═══ PROVIDED DATA

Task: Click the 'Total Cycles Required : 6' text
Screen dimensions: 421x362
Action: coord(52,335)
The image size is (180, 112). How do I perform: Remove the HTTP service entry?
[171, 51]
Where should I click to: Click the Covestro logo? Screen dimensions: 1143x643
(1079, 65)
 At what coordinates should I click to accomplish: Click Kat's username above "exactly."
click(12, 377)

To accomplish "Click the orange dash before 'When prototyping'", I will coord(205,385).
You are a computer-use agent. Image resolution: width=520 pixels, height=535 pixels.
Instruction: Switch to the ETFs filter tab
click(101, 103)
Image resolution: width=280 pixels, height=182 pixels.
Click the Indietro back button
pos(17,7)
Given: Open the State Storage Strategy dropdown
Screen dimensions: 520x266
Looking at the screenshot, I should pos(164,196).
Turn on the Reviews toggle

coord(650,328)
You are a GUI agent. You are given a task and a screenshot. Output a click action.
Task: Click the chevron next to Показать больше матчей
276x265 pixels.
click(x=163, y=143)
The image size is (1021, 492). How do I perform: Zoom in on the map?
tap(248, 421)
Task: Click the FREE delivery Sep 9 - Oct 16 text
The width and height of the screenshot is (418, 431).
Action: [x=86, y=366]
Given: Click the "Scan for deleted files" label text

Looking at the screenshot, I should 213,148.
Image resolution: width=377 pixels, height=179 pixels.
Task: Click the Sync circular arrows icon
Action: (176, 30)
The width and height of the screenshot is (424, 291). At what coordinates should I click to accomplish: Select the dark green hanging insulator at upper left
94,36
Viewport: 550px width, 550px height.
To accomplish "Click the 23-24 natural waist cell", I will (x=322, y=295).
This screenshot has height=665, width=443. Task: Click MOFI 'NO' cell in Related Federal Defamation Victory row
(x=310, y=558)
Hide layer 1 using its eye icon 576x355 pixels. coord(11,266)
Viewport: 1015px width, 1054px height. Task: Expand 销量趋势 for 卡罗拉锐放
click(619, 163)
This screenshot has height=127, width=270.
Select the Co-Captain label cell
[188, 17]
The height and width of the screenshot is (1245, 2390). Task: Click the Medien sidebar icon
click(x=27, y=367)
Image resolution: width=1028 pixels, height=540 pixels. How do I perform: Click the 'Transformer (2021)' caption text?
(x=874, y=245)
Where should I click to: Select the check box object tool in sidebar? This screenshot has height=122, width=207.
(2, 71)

══════

TASK DIRECTIONS
Give every line from the one containing "Hide layer 1" down through the one containing "(x=874, y=245)" as a Markdown table with the columns No. and Text. Put the row number in No. and the line in Text, and leave out blank lines.

THE OUTPUT
| No. | Text |
|---|---|
| 1 | Hide layer 1 using its eye icon 576x355 pixels. coord(11,266) |
| 2 | Viewport: 1015px width, 1054px height. Task: Expand 销量趋势 for 卡罗拉锐放 |
| 3 | click(619, 163) |
| 4 | This screenshot has height=127, width=270. |
| 5 | Select the Co-Captain label cell |
| 6 | [188, 17] |
| 7 | The height and width of the screenshot is (1245, 2390). Task: Click the Medien sidebar icon |
| 8 | click(x=27, y=367) |
| 9 | Image resolution: width=1028 pixels, height=540 pixels. How do I perform: Click the 'Transformer (2021)' caption text? |
| 10 | (x=874, y=245) |